Before Ubuntu 15.10 you could still install it as a DKMS module (such that it
compiled on the system it's being installed on). Now they just ship the pre-
built .ko's, saving the user compilation time. There are still userland tools
to interact with it zpool, zfs etc.

------
cmurf
This is quite a bit easier to do with Btrfs since there are installers that
support it; but also with two neat features lacking in ZFS.

1\. Reflink copies. Basically this is a file level snapshot. The metadata is
unique to the new file, but it shares (initially) extents with the original.

2\. Seed device. The volume is set read-only, mounted, add a 2nd device,
remount rw, delete the seed. This causes the seed to be replicated to the 2nd
device, but with a new volume UUID. Use case might be to do an installation
minimally configured so as to be generic, and then use it as a seed for
quickly creating multiple unique instances.

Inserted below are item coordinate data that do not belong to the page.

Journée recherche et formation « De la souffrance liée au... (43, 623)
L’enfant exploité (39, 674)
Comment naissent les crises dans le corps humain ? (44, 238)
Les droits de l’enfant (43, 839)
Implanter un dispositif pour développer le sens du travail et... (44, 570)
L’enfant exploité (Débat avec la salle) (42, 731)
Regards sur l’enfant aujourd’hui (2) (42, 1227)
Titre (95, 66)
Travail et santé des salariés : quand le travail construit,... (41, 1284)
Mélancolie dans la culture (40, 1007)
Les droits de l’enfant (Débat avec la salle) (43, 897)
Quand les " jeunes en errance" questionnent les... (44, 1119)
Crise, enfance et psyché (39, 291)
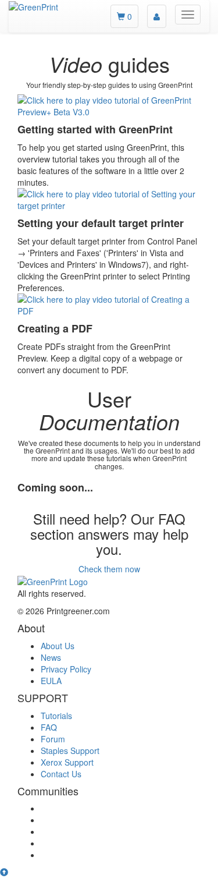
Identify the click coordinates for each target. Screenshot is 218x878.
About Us (57, 646)
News (51, 657)
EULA (51, 680)
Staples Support (70, 750)
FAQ (49, 727)
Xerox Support (67, 762)
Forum (53, 739)
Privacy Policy (66, 669)
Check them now (109, 569)
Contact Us (61, 774)
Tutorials (56, 715)
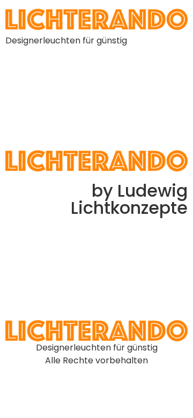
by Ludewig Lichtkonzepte (129, 199)
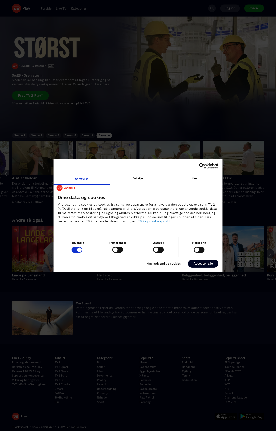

Another use case: don't delete the 1st volume. Each VM has two devices: the
read only seed (shared), a read write 2nd device (unique). The rw device
(sprout) internally references the read-only seed, so you need only mount by
the UUID of the sprout.

Seed-sprout is something like an overlay, or a volume-wide snapshot.

------
voncopec
I have an Ubuntu image for a thumb drive that I made that does both mbr/efi
boot with root on ZoL. I've used it to install ~10 computers now by booting,
partitioning, attaching the internal disk to rpool and then detaching the
thumbdrive and then installing the bootloader without ever rebooting to have a
fully working install after that. It is pretty slick.

------
briankwest
I thought you shouldn't be running ZFS inside a virtualized environment?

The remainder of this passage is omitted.